> _CHALLENGE_: Write the next few paragraphs of the following review of the anthology "Divided We Fall," beginning right after its last sentence.

Sureal to see the Tweets by Andy Ngo after just finishing “Divided We Fall, ” which is available for free to those subscribed to Kindle Unlimited.

The Baen Books Publishing anthology features short stories by Sarah A. Hoyt, Brad Torgersen, and Jon Del Arroz, among others. We’re told by the authors that Science Fiction writers aren’t popular with the new Powers That Be. Although there’s been a lot of “woke” SF in the last few years, there’s also a long tradition of military and libertarianism. Then, there’s the [T]Ruth and [S]cience problem, not to mention that the scion of Sci-Fi, John W. Campbell, called the genre, “future history.” Campbell wasn’t sufficiently prescient and has himself been cancelled by the “woke.”


Prescient? Although mistaken about an early concession by President Trump, “Divided We Fall,”  makes quite a few accurate predictions, at least up to the point I’m living in: the 2020 election and, to a lesser extent, through the inauguration and first week of the Biden (or what the White House news releases call the “Biden-Harris” administration). The early stories could have been reports from the last two months.

Not bad for a book that was published the week before the election, on October 31, 2020.

I hope and pray it’s not as accurate about the year(s) after.

The excellent story tellers – many with a military background – outline a dystopia that reads like the news from tomorrow if the French and Russian revolutions are to be repeated in the post-2020 election period. With a heavy dose of Mao Zedong’s Cultural Revolution.

> _RAW DATA_:
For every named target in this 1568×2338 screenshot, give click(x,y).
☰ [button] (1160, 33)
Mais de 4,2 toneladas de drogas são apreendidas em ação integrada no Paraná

> _EXERCISE RESULT_:
Rather than the Great Leap Forward, rural life is suspicious, too independent of the Federal government. Politically conservative or libertarian, gun owning, religious citizens are suddenly and mysteriously “disappeared” or publicly killed. Any dissent results in being fired, at least. Imagine convicted felons, terrorists, and antifa activists released from prison, with the latter put in charge of emptying libraries of “problematic” books (including most science fiction), or the military forced to assist with gun confiscation, beginning with Marines, but rapidly shifting to the other branches.

(A couple of stories point out that the Navy and Marines, aren’t covered by the Posse Comitatus Act.)

The characters all live in the same universe, with the same basic timeline and major events.

If the “Resistance” from the Right not only becomes necessary, imagine the the different ways people from all sorts of backgrounds find themselves managing to stand strong against chaos like what we’re seeing in Seattle. Portland, and, now, Tacoma.

Am I going to be disappeared for having read and liked this book?